Warum Adidas gerade wieder schneller rennt als viele andere Firmen 👟📈
Adidas plant, in den nächsten Jahren weiter zu wachsen. Das bedeutet: Die Firma möchte mehr Produkte verkaufen und mehr Geld verdienen. Bis zum Jahr 2028 soll der Umsatz jedes Jahr steigen.
Umsatz bedeutet einfach: Wie viel Geld eine Firma durch Verkäufe einnimmt.
Wenn du zum Beispiel Limonade verkaufst und am Ende des Tages 20 Euro eingenommen hast, dann sind diese 20 Euro dein Umsatz.
Bei Adidas sind es allerdings keine 20 Euro.
Sondern fast 25 Milliarden Euro im Jahr.
Das ist so viel Geld, dass man davon Millionen Fußballschuhe kaufen könnte.
Adidas will weiter wachsen
Im vergangenen Jahr hat Adidas bereits stark zugelegt. Der Umsatz ist um 13 Prozent gestiegen. Insgesamt auf rund 24,8 Milliarden Euro.
Auch der Gewinn soll weiter steigen.
Gewinn ist das Geld, das übrig bleibt, nachdem alle Kosten bezahlt wurden. Also zum Beispiel für Fabriken, Mitarbeiter, Werbung oder Transport.
Wenn dein Limonadenstand 20 Euro einnimmt, du aber 10 Euro für Zitronen und Becher ausgibst, bleiben 10 Euro Gewinn übrig.
Adidas möchte seinen Gewinn weiter erhöhen. Das Ziel: etwa 2,3 Milliarden Euro Gewinn.
Das ist ein riesiger Betrag.
Was sind eigentlich Zölle?
Ein kleines Problem gibt es trotzdem: Zölle.
Zölle sind Gebühren für Waren, die aus anderen Ländern kommen.
Stell dir vor, du kaufst ein Spielzeug im Ausland. Beim Einführen musst du extra Geld bezahlen. Dieses Extra-Geld ist ein Zoll.
Für Firmen kann das teuer werden. Adidas erwartet deshalb Belastungen von etwa 400 Millionen Euro.
Das ist ungefähr so, als müsste dein Limonadenstand plötzlich jeden Tag eine extra Gebühr bezahlen, nur weil du Zitronen aus einem anderen Land kaufst.
Gute Nachrichten für Aktionäre
Menschen können auch kleine Teile von Firmen kaufen. Diese Teile heißen Aktien.
Wenn jemand eine Aktie von Adidas besitzt, gehört ihm ein winzig kleiner Teil der Firma.
Wenn es Adidas gut geht, freuen sich die Aktionäre.

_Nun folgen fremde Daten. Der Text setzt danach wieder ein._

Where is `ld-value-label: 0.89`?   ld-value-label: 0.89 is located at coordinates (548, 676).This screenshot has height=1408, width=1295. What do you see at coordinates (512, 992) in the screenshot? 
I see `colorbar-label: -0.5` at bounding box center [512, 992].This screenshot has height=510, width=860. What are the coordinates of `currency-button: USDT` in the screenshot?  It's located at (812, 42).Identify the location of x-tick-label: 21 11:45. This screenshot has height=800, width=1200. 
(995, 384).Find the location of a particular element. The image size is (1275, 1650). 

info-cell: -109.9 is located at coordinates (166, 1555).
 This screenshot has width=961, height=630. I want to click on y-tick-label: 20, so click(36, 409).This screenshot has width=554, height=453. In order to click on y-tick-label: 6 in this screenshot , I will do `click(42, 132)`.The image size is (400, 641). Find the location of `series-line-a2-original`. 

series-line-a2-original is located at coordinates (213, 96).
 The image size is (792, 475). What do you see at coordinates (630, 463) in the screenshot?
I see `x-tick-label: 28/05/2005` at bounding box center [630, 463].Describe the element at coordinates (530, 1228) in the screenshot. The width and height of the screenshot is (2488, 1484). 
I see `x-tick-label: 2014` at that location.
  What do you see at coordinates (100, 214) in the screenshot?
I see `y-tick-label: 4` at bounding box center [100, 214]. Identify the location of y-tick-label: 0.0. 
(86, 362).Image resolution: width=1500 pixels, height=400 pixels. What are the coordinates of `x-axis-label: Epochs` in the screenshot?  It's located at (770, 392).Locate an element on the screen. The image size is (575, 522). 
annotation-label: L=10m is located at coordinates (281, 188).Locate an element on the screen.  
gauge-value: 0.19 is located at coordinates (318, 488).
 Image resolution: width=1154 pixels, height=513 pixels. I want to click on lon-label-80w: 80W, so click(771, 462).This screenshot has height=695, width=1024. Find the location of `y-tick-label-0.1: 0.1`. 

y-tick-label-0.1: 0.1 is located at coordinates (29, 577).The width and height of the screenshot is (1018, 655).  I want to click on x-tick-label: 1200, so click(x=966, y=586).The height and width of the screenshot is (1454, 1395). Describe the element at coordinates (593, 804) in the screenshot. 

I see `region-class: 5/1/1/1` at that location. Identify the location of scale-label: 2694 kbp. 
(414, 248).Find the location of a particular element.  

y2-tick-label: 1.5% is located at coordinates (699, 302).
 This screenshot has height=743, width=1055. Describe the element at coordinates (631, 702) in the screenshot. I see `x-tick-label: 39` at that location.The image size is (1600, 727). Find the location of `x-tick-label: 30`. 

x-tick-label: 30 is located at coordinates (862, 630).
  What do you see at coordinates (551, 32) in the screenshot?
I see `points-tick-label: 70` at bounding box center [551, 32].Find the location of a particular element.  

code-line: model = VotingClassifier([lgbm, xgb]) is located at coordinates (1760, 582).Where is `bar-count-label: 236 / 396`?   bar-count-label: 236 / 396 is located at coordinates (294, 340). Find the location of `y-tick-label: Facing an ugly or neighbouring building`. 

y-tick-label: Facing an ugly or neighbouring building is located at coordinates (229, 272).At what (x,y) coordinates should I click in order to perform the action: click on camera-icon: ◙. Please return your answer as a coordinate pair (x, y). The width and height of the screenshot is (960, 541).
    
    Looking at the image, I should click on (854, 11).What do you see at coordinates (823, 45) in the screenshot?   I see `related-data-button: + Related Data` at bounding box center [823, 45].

Denn sie bekommen manchmal Geld ausgezahlt. Das nennt man Dividende.
Adidas plant außerdem, eigene Aktien zurückzukaufen.
Das bedeutet: Die Firma kauft einige ihrer eigenen Firmenanteile zurück. Dadurch werden die übrigen Aktien oft wertvoller.
Der Adidas Chef bleibt an Bord
Auch beim Chef gibt es Neuigkeiten.
Der aktuelle Adidas Chef heißt Bjørn Gulden.
Er führt die Firma seit Anfang 2023. Und Adidas ist offenbar sehr zufrieden mit ihm.
Sein Vertrag wurde jetzt verlängert.
Er bleibt mindestens bis 2030 Chef von Adidas.
Das ist ein bisschen so, als würde ein Fußballverein seinem Trainer sagen:
„Du machst das gut. Bleib bitte noch viele Jahre.“
Fazit: Adidas möchte weiter wachsen.
Mehr Produkte verkaufen.
Mehr Gewinn machen.
Bis 2028 soll der Umsatz jedes Jahr steigen.
Für Aktionäre gibt es Dividenden und Aktienrückkäufe.
Der Chef bleibt an Bord.
Natürlich gibt es auch Herausforderungen wie Zölle oder Währungseffekte.
Aber im Moment wirkt es so, als würde Adidas weiter auf der Überholspur laufen.
Oder anders gesagt:
Die Firma schnürt gerade ihre Laufschuhe.